I have less of a problem with the Red Sox to keep Bradley in the majors than I do with the Twins decision to keep Hicks, or I would have with Puig, and certainly less than I do with the Marlins decision to keep Jose Fernandez around (which I've hated for months before they decided to screw it up). Much like with Hicks, Bradley will be able to hold his own in the majors more so than a player like Puig or others, mainly because his abilities are based around speed, defense, and plate discipline - skills that typically transfer well to the majors.
Unlike Hicks and the Twins, however, the Red Sox plan to be competitive this season. The Twins are absolutely wasting a season of Hicks' cheap years on a team that won't be competitive, but the Red Sox probably won't be wasting Bradley. They should at least be somewhat competitive this season, and Bradley should represent a decent upgrade over their other options in left field.

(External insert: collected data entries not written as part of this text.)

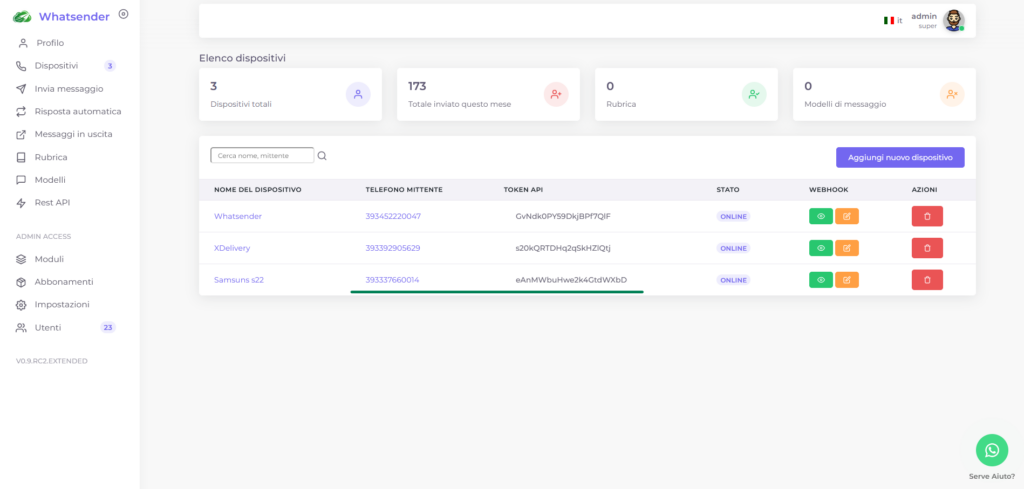
Task: Edit webhook of Whatsender device
Action: click(x=847, y=216)
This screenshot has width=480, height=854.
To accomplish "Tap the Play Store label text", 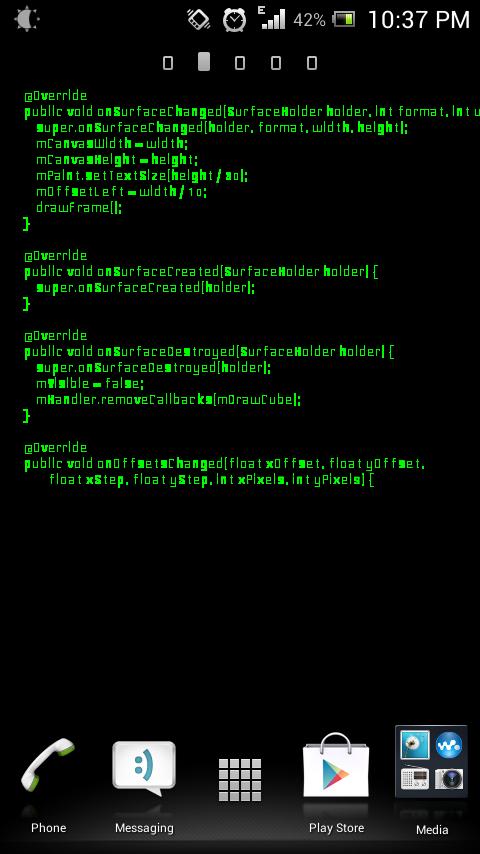I will point(336,828).
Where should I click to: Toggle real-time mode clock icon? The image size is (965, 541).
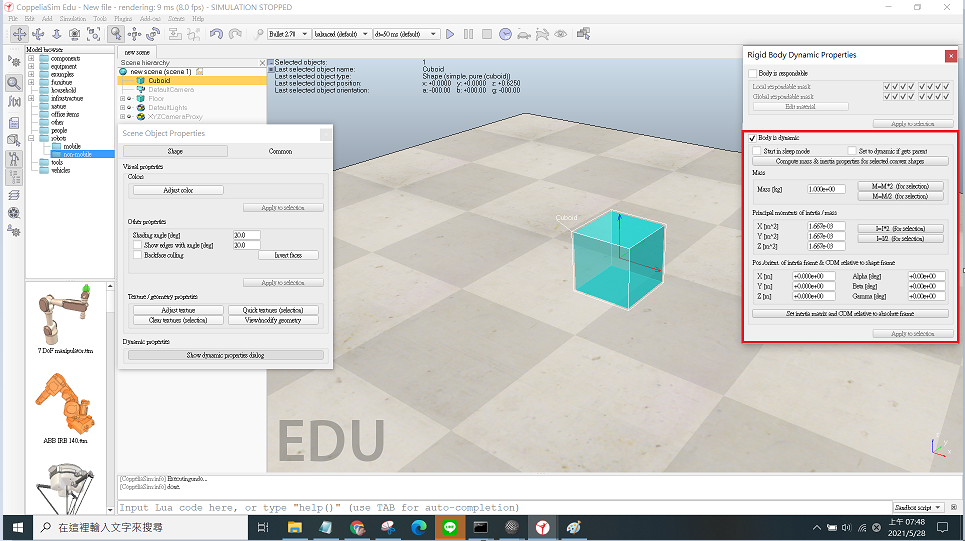505,34
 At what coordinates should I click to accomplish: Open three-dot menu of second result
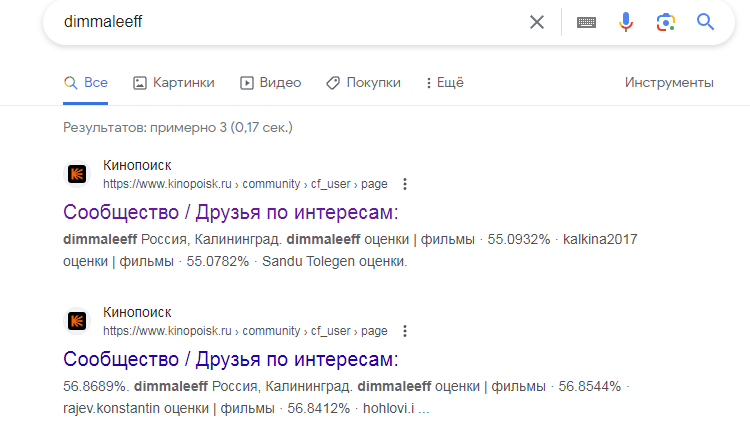[405, 331]
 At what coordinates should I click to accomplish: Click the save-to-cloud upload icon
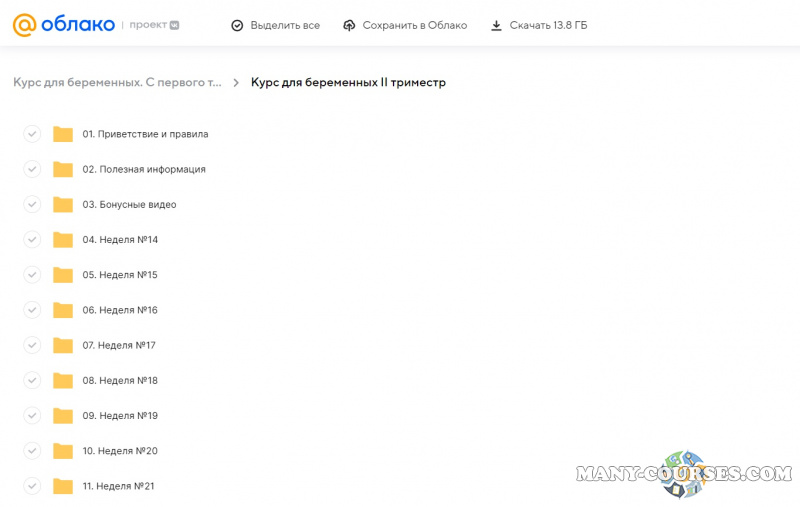(349, 25)
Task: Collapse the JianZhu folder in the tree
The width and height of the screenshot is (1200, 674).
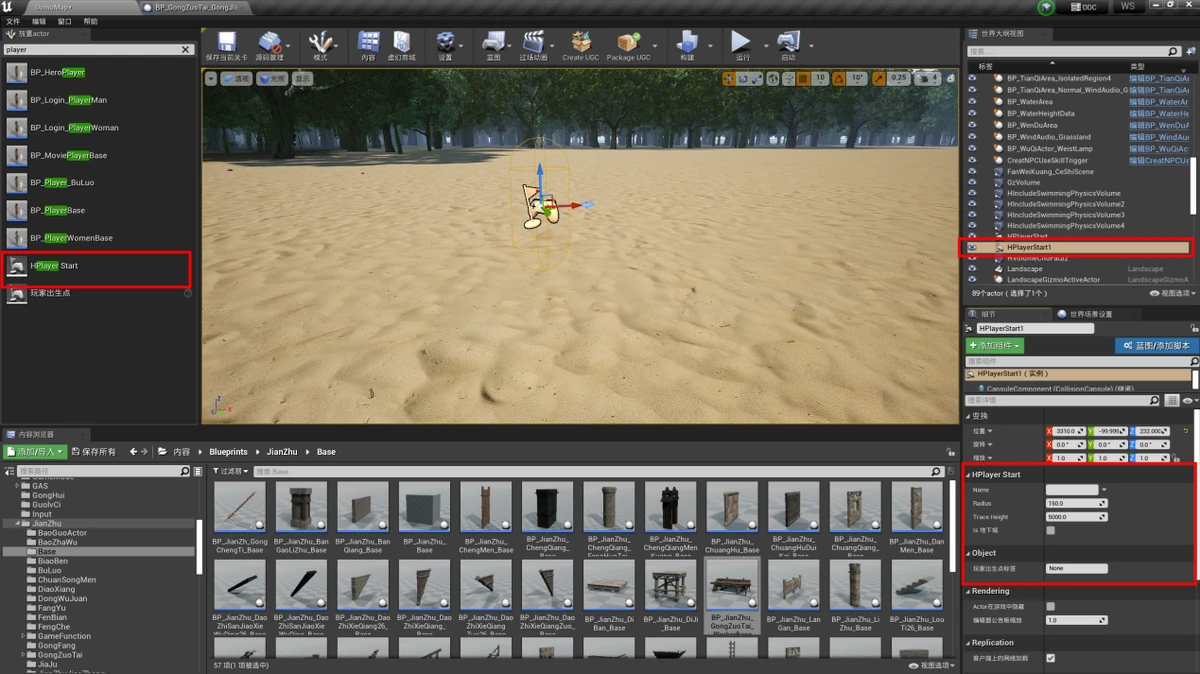Action: [16, 523]
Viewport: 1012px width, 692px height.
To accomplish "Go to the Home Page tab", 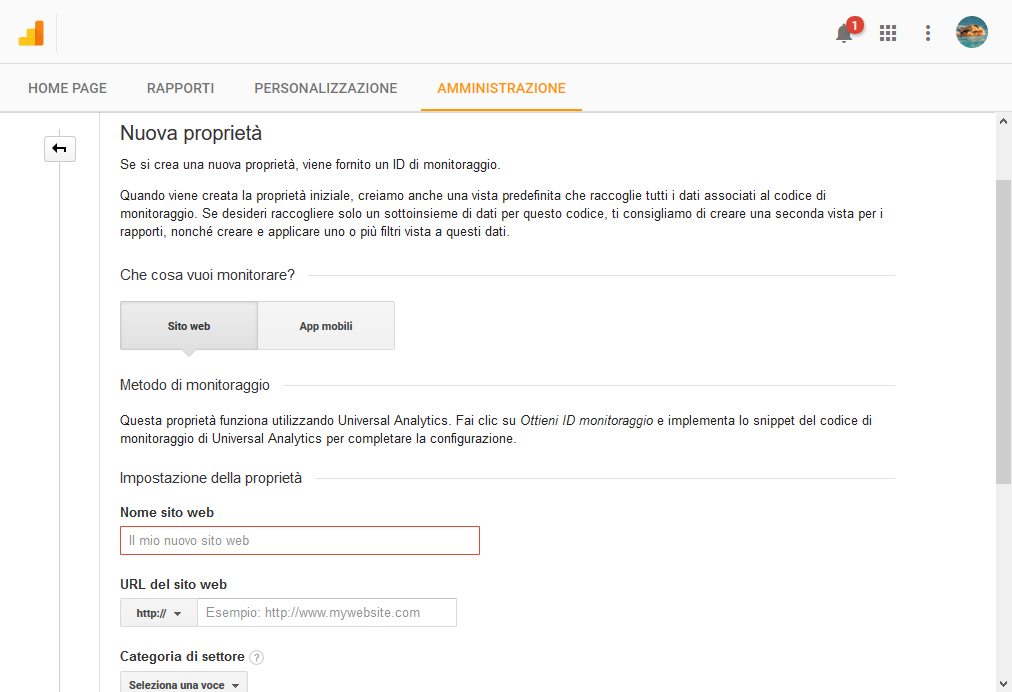I will click(x=67, y=88).
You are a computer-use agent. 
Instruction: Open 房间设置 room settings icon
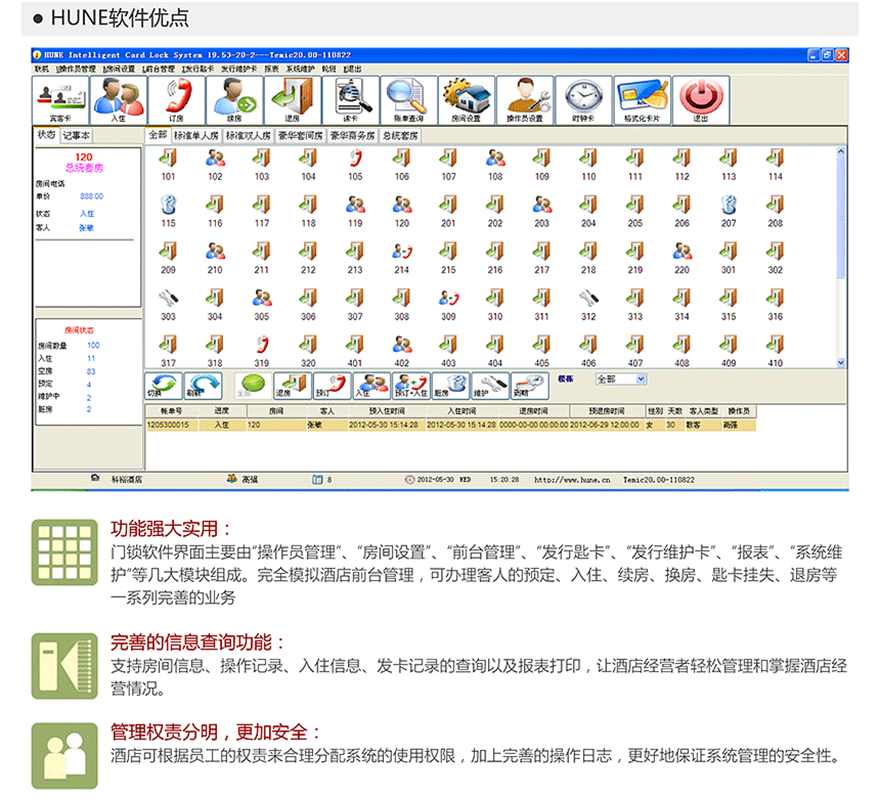coord(465,100)
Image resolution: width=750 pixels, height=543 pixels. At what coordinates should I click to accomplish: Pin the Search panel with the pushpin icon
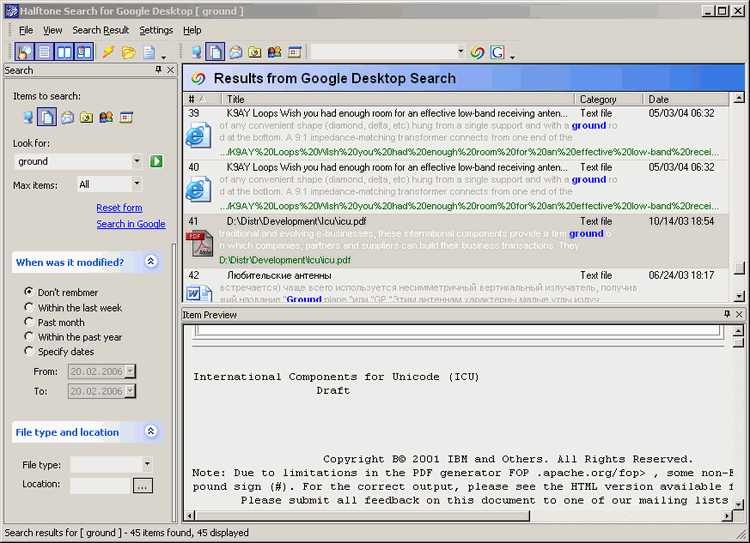coord(158,71)
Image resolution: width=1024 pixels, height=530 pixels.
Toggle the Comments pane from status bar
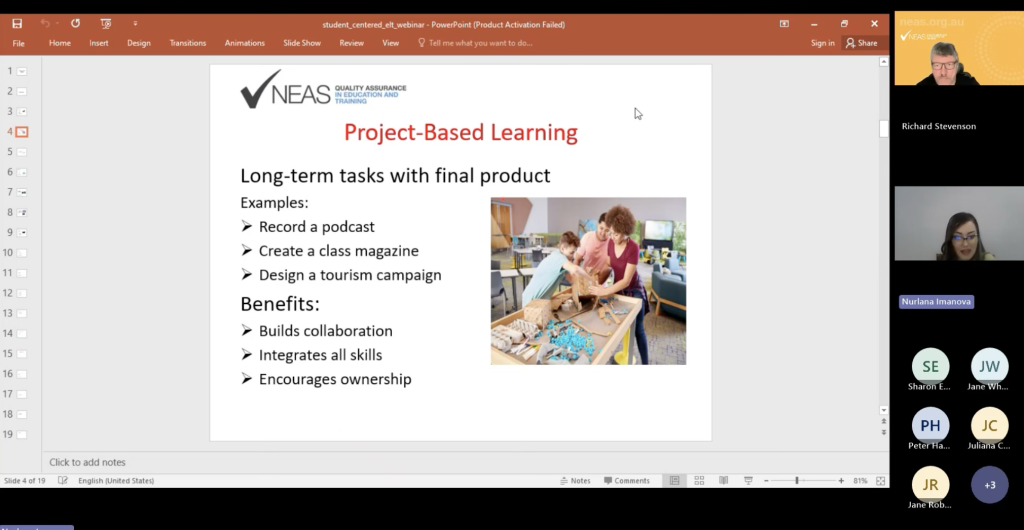coord(626,481)
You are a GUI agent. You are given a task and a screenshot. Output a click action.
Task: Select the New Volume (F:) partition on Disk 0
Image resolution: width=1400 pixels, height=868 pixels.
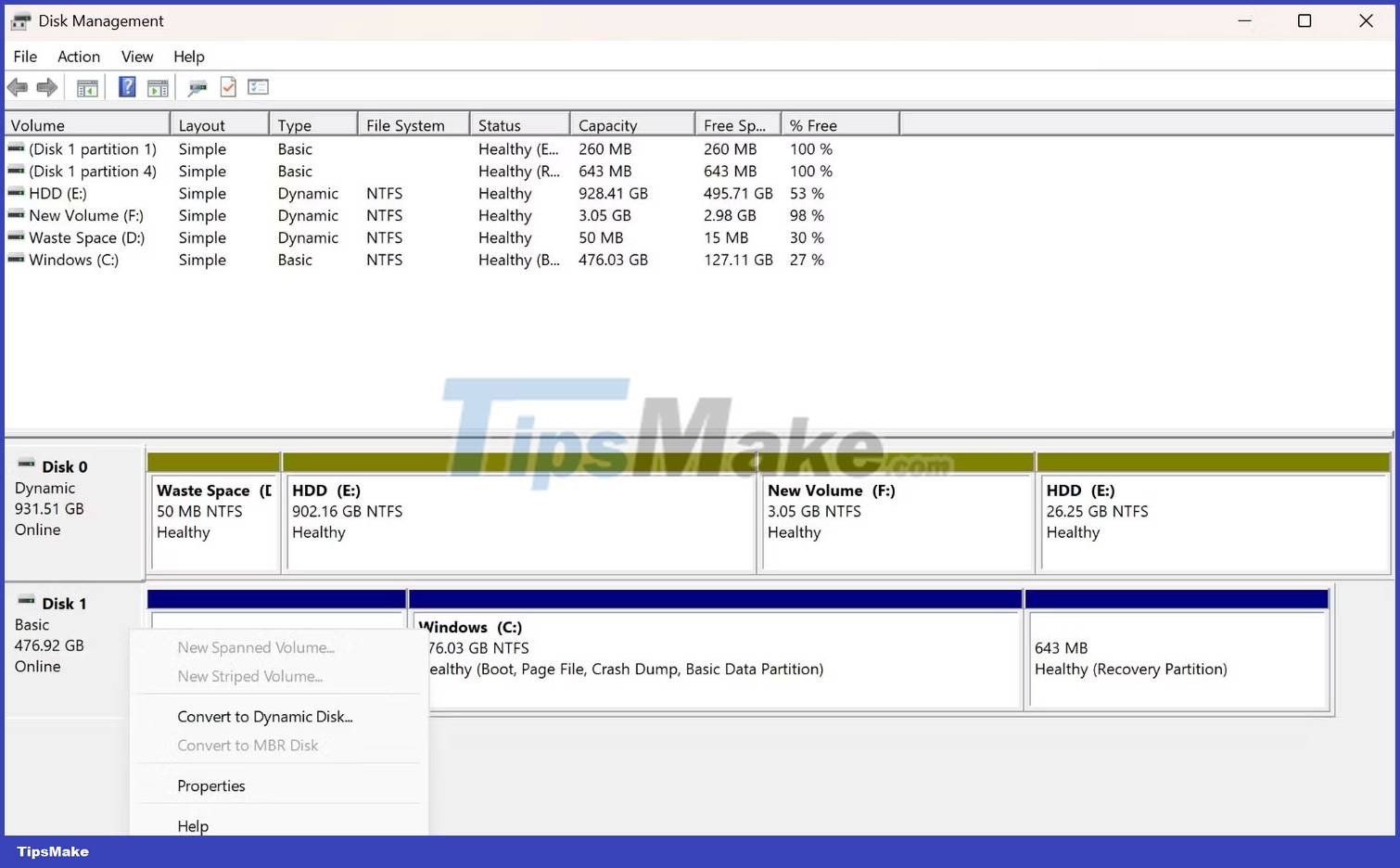click(x=895, y=519)
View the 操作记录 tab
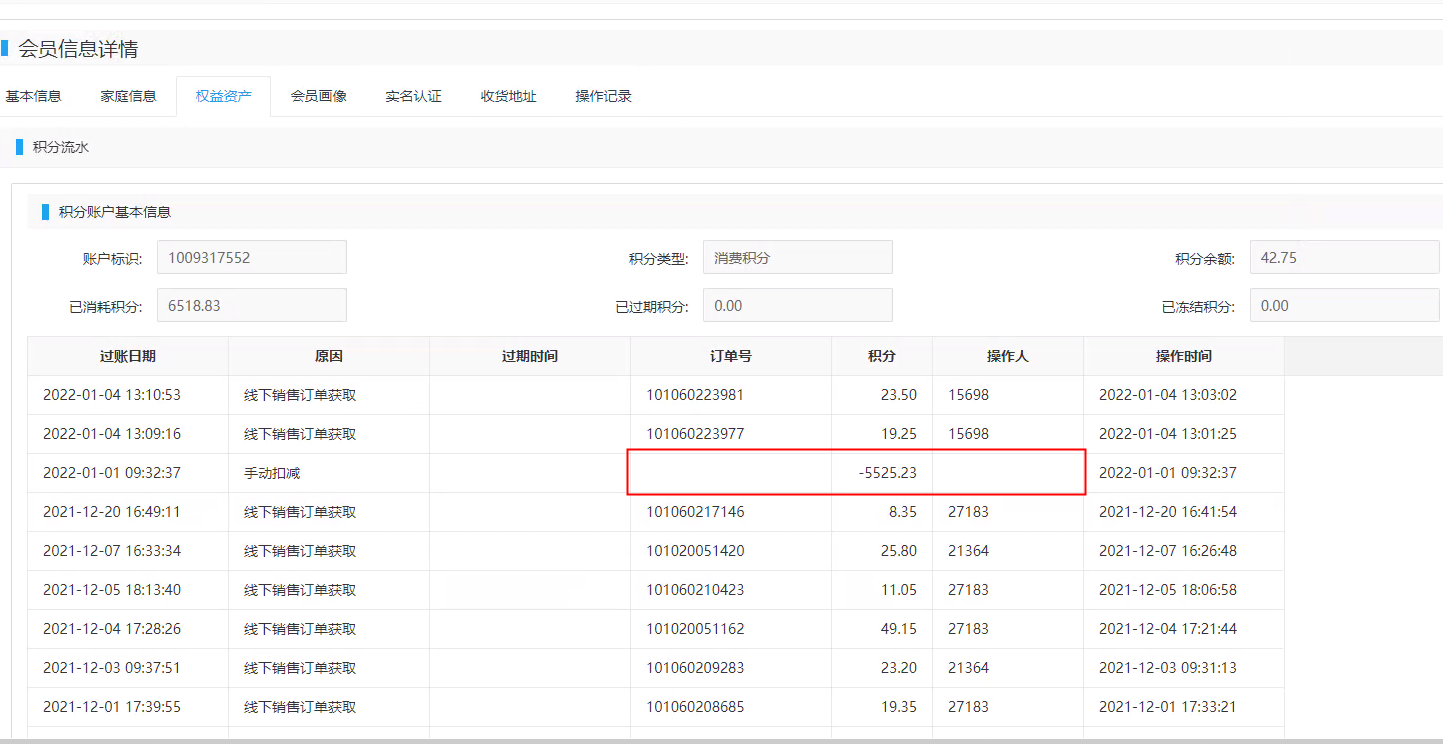Screen dimensions: 1443x744 (x=603, y=96)
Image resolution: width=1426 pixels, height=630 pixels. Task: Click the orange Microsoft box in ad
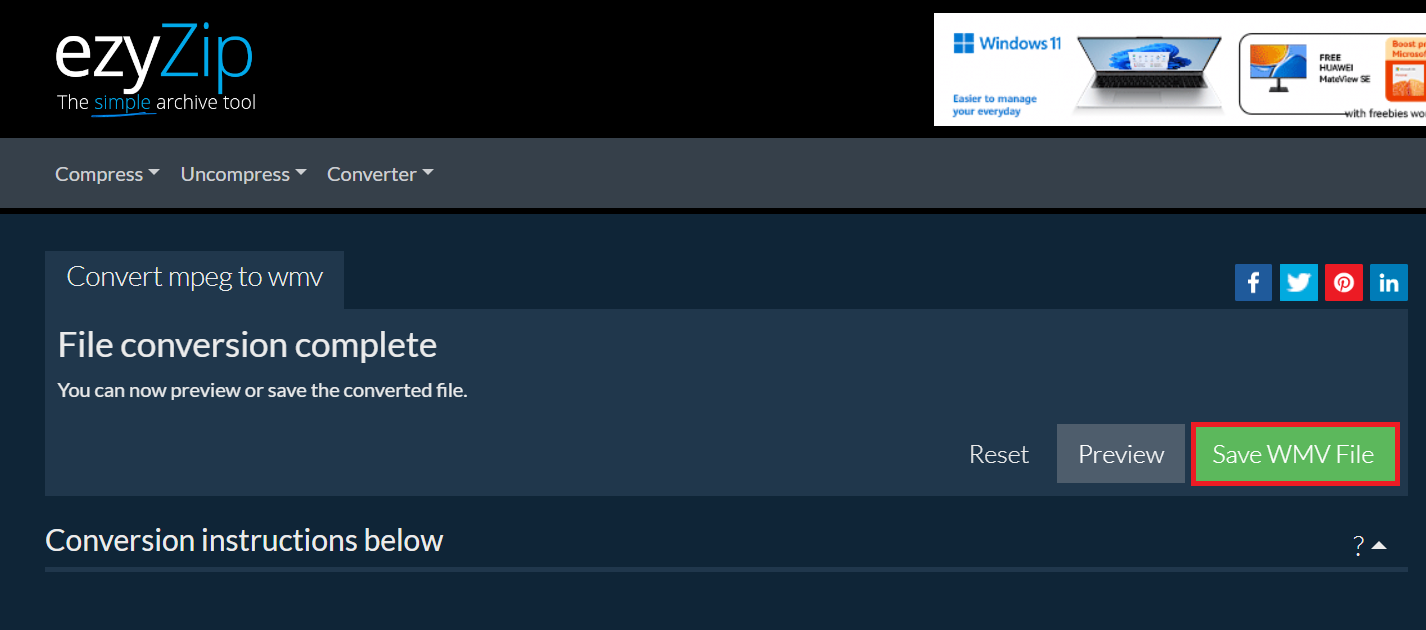click(1404, 68)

The same argument can be made about Bradley that is made with other prospects - that even if he's ready to hold his head above water in the majors, he won't be nearly as good this season at age 23 as he will be in six years at age 29 if they held him back an additional year. But Bradley is a little older than many of these other prospects for whom we make this argument so there's a better chance he's closer to being the completed version of himself. Additionally, it's different when it's a competitive team. It may be worth the difference between those two seasons if it means getting to the playoffs now or not. In that case, it may be a good decision by the Red Sox.
Bradley is still better off getting some time in Triple-A before heading to the majors, but unlike with some prospects, the possible consequences aren't devastating and the possible reward for the Red Sox is greater by comparison. I still like to see prospects get their full developmental time, but in this case, bring Bradley to the majors this Opening Day isn't a terrible decision.